On Monday, July 13, 2026, the Space Development Agency (SDA) awarded two firm-fixed-price Other Transaction Authority (OTA) rapid prototyping agreements totaling approximately $1.75 billion to expand its space-based missile tracking capabilities.

The contracts select L3Harris Technologies and Sierra Space Corporation to manufacture and deliver a combined total of 36 satellites. Operating as part of the Tracking Layer for Tranche 3 of the Proliferated Warfighter Space Architecture (PWSA), the spacecraft will directly support the U.S. Space Force’s “Golden Dome for America” layered defense initiative to defend against hypersonic and advanced ballistic missile threats.
Program Structure and Constellation Expansion
The newly structured procurement—designated by the agency as the Accelerated Missile Defense Tranche 3 (AMDT3) program—serves as an expansion layer to accelerate orbital sensor deployments over high-threat zones. Under the terms of the allocation, L3Harris received a $955 million agreement, while Sierra Space was awarded $798 million.
The AMDT3 framework expands upon the foundational Tranche 3 Tracking Layer contracts finalized by the SDA in December 2025, which originally allocated $3.5 billion across Lockheed Martin, Rocket Lab, Northrop Grumman, and L3Harris to build an initial batch of 72 satellites. This accelerated 36-satellite addition expands the total volume of the Tranche 3 tracking constellation to 104 space vehicles distributed across multiple orbital planes.
Orbital Deployment and Technical Variations
The 36 incoming AMDT3 satellites will be deployed across four distinct low-Earth orbit (LEO) planes, split into balanced technical configurations:
- L3Harris Fleet: Responsible for delivering 18 missile defense variants distributed across two orbital planes.
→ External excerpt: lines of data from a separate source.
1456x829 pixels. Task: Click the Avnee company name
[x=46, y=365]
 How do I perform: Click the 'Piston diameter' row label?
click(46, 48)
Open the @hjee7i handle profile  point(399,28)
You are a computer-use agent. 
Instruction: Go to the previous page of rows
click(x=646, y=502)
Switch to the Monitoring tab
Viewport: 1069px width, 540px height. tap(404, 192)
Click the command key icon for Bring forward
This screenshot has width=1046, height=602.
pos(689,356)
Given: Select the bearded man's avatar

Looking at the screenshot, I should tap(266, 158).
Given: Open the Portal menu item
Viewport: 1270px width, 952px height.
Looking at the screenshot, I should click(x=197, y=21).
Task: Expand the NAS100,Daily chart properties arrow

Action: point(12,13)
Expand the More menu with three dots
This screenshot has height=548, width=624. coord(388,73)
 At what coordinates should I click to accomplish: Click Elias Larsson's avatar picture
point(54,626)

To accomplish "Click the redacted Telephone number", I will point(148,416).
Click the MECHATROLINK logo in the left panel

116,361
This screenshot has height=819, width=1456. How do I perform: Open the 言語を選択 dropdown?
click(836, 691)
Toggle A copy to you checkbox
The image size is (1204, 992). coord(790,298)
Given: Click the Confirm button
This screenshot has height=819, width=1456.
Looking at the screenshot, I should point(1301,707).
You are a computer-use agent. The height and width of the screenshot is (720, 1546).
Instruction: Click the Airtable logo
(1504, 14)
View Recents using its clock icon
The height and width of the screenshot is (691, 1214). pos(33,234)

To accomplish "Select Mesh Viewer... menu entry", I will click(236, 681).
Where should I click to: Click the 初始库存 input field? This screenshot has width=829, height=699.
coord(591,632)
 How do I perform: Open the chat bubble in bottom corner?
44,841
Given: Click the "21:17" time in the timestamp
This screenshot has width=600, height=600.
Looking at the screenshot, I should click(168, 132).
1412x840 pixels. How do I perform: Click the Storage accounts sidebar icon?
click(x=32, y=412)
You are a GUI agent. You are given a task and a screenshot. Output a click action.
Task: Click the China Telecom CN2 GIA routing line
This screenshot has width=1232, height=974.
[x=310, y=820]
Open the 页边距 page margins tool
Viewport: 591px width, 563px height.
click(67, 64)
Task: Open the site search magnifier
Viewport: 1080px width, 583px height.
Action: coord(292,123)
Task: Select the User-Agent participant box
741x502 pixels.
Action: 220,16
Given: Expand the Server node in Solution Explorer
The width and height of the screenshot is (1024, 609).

These platforms utilize a design derived from the company’s Hypersonic and Ballistic Tracking Space Sensor (HBTSS) and feature medium-field-of-view infrared payloads engineered to generate fire control-quality targeting coordinates.
- Sierra Space Fleet: Tasked with providing 18 missile warning and tracking variants across the remaining two orbital planes. These vehicles will be constructed using the company’s standardized “Horizon” spacecraft bus architecture, which was developed to fulfill its prior SDA Tranche 2 Tracking Layer prime contract awarded in January 2024.
All 36 spacecraft will integrate optical inter-satellite links to communicate directly with the PWSA Transport Layer, allowing for rapid routing of sensor alerts directly to tactical military networks.
Executing Accelerated Spatial Defense Vows
The contract acceleration directly addresses federal mandates to field a functional homeland missile defense layer by the conclusion of the decade. By utilizing proliferated, smaller satellite platforms rather than traditional, high-cost single spacecraft, the Space Force aims to reduce tracking revisit times and enhance systemic orbital resilience.
“With these awards, SDA is accelerating the deployment of the Tracking Layer to provide the homeland, our deployed forces, and allies with global, persistent indications, detection, identification, warning, tracking, and defense against advanced and evolving missile threats,” stated Gurpartap “GP” Sandhoo, SDA Director and Space Force Portfolio Acquisition Executive for Missile Warning and Tracking.
Integration and Launch Windows
Both prime contractors will handle full-stack vehicle integration, assembly, and checkout operations within their respective defense manufacturing complexes. According to the milestone schedule provided by the Space Force, all 36 accelerated space vehicles must be completed, tested, and ready for launch manifest integration by the end of 2028.